Bayesian group sequential clinical trial design using total toxicity burden and progression‐free survival

Summary Delivering radiation to eradicate a solid tumour while minimizing damage to nearby critical organs remains a challenge. For oesophageal cancer, radiation therapy may damage the heart or lungs, and several qualitatively different, possibly recurrent toxicities that are associated with chemoradiation or surgery may occur, each at two or more possible grades. We describe a Bayesian group sequential clinical trial design, based on total toxicity burden (TTB) and the duration of progression‐free survival, for comparing two radiation therapy modalities for oesophageal cancer. Each patient's toxicities are modelled as a multivariate doubly stochastic Poisson point process, with marks identifying toxicity grades.

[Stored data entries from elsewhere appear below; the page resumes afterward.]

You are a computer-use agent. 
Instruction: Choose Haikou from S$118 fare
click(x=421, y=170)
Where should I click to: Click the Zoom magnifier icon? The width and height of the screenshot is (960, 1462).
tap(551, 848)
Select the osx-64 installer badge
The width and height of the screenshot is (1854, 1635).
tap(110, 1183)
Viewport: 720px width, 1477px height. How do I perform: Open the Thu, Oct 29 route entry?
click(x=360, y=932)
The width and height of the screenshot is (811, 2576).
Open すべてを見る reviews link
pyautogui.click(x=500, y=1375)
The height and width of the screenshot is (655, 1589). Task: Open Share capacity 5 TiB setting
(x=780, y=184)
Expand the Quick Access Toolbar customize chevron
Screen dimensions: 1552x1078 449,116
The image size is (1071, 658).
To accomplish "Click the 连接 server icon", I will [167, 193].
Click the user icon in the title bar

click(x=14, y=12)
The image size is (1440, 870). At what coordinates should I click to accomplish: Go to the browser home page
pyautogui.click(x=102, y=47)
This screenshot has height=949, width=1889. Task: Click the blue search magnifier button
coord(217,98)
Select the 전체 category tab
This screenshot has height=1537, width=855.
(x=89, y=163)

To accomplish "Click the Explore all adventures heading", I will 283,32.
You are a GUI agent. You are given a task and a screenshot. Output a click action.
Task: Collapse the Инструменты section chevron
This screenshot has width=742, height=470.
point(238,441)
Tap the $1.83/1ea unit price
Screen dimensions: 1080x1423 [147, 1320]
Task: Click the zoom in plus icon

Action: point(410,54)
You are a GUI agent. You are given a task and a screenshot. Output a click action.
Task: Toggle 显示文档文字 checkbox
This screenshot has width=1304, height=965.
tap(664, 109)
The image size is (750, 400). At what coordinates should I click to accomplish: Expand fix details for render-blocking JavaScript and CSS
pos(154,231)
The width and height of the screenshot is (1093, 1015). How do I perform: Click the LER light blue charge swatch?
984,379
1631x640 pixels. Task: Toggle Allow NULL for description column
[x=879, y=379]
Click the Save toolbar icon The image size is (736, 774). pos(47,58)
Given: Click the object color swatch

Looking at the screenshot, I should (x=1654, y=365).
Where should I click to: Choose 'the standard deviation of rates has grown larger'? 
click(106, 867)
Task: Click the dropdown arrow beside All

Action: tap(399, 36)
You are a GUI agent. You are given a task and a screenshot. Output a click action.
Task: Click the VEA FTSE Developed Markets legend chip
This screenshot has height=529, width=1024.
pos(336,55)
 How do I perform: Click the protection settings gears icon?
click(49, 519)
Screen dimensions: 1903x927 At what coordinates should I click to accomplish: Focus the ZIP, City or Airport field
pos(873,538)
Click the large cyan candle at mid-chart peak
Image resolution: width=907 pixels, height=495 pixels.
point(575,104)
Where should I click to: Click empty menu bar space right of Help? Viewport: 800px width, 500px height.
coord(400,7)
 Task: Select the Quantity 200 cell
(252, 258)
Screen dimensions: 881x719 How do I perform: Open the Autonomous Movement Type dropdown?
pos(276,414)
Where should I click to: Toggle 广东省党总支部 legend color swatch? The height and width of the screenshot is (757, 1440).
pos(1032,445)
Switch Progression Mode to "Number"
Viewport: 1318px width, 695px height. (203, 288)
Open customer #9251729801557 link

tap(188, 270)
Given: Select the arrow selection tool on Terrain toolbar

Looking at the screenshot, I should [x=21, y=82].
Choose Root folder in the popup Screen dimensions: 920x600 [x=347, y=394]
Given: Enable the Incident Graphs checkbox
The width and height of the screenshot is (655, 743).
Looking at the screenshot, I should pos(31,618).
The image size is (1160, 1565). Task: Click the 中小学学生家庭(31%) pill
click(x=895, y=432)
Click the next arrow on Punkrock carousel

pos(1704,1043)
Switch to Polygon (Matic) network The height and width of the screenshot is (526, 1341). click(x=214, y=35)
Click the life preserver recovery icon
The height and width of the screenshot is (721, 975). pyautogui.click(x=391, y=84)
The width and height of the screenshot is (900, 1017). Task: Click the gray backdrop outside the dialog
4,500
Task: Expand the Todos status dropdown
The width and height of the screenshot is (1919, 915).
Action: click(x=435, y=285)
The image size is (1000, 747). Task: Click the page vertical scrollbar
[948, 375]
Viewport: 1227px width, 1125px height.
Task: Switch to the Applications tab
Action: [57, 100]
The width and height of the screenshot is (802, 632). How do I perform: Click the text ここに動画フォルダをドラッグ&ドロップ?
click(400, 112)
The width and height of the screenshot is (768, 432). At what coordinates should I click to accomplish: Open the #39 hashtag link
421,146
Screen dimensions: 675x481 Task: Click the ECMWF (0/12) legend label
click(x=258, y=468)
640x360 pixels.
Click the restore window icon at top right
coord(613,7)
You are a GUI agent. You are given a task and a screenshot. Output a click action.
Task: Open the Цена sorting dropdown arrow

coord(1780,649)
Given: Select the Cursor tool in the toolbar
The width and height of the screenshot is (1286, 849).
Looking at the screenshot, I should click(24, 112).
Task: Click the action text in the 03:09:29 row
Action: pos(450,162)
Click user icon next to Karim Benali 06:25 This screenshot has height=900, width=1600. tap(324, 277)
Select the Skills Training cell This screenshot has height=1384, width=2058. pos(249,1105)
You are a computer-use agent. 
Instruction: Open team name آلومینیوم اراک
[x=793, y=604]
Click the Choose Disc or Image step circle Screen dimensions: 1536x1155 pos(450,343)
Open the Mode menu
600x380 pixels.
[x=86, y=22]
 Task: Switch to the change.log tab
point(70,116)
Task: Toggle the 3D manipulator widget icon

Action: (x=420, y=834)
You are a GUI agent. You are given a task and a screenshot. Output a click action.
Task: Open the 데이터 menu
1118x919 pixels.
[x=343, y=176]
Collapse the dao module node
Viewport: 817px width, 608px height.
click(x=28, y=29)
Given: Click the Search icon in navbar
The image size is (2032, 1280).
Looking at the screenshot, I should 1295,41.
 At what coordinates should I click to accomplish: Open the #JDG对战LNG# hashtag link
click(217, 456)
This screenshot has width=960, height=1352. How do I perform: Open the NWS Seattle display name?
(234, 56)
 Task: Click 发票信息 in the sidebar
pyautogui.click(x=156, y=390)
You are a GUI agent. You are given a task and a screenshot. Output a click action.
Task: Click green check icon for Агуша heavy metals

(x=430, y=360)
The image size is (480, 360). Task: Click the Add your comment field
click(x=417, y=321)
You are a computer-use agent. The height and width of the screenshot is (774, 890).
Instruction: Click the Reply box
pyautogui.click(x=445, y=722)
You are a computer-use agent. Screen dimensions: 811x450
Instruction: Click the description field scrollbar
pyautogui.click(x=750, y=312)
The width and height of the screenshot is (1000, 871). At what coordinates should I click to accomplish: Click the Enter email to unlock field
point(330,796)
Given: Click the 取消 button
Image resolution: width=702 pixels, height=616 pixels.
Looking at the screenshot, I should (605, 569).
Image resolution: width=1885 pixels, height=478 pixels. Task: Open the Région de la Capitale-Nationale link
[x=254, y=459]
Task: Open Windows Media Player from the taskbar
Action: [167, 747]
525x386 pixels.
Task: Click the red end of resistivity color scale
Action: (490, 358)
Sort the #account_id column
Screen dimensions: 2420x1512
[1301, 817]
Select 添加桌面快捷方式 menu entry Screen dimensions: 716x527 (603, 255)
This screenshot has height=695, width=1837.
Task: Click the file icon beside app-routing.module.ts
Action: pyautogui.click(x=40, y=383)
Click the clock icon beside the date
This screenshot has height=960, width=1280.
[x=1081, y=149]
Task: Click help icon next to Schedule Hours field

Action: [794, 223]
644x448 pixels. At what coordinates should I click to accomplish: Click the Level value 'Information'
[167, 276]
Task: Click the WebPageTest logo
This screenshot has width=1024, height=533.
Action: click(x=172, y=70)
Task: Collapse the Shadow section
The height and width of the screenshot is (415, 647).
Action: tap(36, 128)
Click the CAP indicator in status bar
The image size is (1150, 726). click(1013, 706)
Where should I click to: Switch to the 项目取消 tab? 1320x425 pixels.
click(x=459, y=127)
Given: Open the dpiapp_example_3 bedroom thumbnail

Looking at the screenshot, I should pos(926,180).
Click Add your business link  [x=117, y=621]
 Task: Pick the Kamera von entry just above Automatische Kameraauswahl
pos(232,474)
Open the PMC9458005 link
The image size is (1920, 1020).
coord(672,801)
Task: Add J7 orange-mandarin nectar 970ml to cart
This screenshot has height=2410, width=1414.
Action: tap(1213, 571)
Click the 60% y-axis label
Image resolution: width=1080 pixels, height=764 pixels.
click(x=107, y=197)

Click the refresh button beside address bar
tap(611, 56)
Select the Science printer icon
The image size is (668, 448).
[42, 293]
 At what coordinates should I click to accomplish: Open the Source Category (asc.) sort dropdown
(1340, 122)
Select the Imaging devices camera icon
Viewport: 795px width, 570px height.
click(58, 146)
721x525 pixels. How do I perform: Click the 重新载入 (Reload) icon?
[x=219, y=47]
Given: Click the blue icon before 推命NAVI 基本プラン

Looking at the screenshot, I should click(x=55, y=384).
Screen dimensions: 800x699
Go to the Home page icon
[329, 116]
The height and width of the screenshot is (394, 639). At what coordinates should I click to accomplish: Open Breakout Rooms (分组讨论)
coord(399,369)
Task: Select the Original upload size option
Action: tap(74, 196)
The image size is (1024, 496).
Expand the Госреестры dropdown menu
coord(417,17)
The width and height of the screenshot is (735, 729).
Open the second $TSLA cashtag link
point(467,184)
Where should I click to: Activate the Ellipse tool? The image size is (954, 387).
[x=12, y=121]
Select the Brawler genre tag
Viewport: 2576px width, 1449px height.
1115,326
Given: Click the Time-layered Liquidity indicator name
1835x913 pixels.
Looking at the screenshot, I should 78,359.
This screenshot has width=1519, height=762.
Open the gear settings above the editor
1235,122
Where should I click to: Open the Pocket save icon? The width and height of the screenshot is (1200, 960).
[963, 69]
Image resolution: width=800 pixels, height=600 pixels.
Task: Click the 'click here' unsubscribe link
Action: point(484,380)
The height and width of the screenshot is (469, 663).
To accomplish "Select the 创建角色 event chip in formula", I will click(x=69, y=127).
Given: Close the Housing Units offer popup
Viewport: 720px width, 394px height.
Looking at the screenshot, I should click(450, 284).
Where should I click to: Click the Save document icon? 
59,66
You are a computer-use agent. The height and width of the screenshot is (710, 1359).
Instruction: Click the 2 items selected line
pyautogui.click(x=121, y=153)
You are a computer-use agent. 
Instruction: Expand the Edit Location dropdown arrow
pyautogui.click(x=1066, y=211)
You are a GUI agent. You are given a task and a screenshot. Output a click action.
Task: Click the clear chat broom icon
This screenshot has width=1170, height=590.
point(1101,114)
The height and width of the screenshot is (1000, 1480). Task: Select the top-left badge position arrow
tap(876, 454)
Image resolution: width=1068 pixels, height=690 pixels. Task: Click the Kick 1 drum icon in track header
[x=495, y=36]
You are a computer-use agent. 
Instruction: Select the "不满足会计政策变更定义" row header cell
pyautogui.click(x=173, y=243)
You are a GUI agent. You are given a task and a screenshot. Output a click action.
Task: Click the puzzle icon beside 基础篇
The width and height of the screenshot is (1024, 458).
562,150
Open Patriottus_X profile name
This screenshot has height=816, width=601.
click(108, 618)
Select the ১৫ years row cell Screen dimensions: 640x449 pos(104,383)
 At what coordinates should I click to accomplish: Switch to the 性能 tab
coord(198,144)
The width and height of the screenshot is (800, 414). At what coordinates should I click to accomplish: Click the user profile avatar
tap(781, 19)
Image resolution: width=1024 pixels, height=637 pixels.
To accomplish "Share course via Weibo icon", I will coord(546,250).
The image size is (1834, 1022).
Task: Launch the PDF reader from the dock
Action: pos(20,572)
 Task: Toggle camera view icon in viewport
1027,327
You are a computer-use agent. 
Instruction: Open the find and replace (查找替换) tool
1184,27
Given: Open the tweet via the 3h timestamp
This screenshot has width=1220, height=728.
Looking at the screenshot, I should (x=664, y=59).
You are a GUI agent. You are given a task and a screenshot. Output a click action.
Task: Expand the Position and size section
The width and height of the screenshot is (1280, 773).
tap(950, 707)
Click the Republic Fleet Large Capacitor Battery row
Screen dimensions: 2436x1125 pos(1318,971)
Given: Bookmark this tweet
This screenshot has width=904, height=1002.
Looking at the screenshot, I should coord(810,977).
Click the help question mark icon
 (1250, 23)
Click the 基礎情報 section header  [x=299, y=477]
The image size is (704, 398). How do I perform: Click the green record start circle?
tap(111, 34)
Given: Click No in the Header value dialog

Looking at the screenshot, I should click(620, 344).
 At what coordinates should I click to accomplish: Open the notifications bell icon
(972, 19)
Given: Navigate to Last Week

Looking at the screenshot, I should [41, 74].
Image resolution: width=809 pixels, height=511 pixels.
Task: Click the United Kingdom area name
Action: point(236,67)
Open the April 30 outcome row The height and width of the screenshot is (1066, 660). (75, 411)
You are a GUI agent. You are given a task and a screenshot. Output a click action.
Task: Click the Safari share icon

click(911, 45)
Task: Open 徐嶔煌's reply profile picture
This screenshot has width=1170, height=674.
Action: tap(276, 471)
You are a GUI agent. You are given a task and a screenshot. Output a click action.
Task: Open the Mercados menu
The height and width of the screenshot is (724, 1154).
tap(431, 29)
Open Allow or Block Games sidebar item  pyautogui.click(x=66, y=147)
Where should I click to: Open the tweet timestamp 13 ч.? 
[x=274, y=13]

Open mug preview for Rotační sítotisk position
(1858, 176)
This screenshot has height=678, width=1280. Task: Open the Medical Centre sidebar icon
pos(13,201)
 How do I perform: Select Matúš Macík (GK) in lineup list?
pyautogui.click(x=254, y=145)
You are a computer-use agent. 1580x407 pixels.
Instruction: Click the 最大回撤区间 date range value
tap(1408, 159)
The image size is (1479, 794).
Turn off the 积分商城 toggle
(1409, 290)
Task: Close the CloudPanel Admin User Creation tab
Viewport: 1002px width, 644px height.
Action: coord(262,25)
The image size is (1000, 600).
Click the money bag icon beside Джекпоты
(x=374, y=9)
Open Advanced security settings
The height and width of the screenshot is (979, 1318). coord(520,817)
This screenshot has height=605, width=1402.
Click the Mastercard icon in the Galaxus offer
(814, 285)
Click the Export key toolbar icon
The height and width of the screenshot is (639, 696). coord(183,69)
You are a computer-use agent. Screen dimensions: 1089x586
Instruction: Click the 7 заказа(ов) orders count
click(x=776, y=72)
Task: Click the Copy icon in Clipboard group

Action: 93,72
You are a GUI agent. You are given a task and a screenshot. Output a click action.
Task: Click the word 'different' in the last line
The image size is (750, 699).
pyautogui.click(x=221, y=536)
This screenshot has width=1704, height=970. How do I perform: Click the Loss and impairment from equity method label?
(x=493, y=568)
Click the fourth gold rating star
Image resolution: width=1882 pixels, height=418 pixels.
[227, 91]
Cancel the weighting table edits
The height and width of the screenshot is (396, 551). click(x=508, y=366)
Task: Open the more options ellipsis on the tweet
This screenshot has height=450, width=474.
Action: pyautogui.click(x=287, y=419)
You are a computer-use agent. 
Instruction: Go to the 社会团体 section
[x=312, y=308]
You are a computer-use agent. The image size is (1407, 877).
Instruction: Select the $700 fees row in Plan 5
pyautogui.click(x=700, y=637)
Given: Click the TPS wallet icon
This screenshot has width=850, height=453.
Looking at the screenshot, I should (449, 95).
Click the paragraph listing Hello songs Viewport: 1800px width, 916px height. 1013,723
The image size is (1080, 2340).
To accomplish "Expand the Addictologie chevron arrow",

Each grade of each type of toxicity is assigned a severity weight, elicited from clinical oncologists who are familiar with the disease and treatments. TTB is defined as a severity‐weighted sum over the different toxicities that may occur up to 12 months from the start of treatment. Latent frailties are used to formulate a multivariate model for all outcomes. Group sequential decision rules are based on posterior mean TTB and progression‐free survival time. The design proposed is shown to provide both larger power and smaller mean sample size when compared with a conventional bivariate group sequential design.